Short task ->
Reproduce, word for word, the passage of the Orange Pi One article below that begins with the words containing "Orange Pi One top" and ends with "SoC at 1.2GHz.)".

$10 Orange Pi One pits quad-core Cortex-A7 against Pi Zero
Jan 29, 2016 — by Eric Brown 19,902 viewsShenzhen Xunlong launched a $10, Linux- and Android-friendly “Orange Pi One” hacker board with a quad-core Cortex-A7 SoC and a Pi-compatible expansion port.
Even with competition from the $9 Chip and $5 Raspberry Pi Zero, 2015’s biggest price/performance breakthrough among open-spec SBCs was arguably the $15 Orange Pi PC. Unlike the single-core Chip and Zero, the Orange Pi PC delivered the performance goods with a quad-core Cortex-A7 Allwinner H3 SoC, while offering more ports, including HDMI, Ethernet, quad USB, and Pi-compatible expansion. Now Shenzhen Xunlong has spun a similar, stripped down Orange Pi One variant for only $10 — or $13.77 if you want it shipped to the U.S.


Orange Pi One top (left) and bottom views
(click images to enlarge)
Like the Orange Pi PC. the Orange Pi One is built around an Allwinner H3 SoC, which can theoretically handle up to a 1.6GHz clock rate, but is unrated here. (CNXSoft, which appears to be the first site to post news about the Orange Pi One, says it clocks its SoC at 1.2GHz.)


Angled views of the Orange Pi One
(click images to enlarge)
Other features the Orange Pi One has in common with the Orange Pi PC include microSD, HDMI, 10/100 Ethernet, micro-USB 2.0 OTG, and CSI camera connections, as well as a Pi-compatible 40-pin expansion connector. The One has only half the RAM of the PC version, at 512MB, and only one USB host port instead of three. There’s no longer a separate AV output or audio input, and there’s no longer a mention of a UART debug port or an IR receiver.


Orange Pi One front (left) and back details
(click images to enlarge)

Data block ->
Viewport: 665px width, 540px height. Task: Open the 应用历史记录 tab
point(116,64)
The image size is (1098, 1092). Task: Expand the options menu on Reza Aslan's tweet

Solution for this task ->
Orange Pi One top (left) and bottom views
(click images to enlarge)
Like the Orange Pi PC. the Orange Pi One is built around an Allwinner H3 SoC, which can theoretically handle up to a 1.6GHz clock rate, but is unrated here. (CNXSoft, which appears to be the first site to post news about the Orange Pi One, says it clocks its SoC at 1.2GHz.)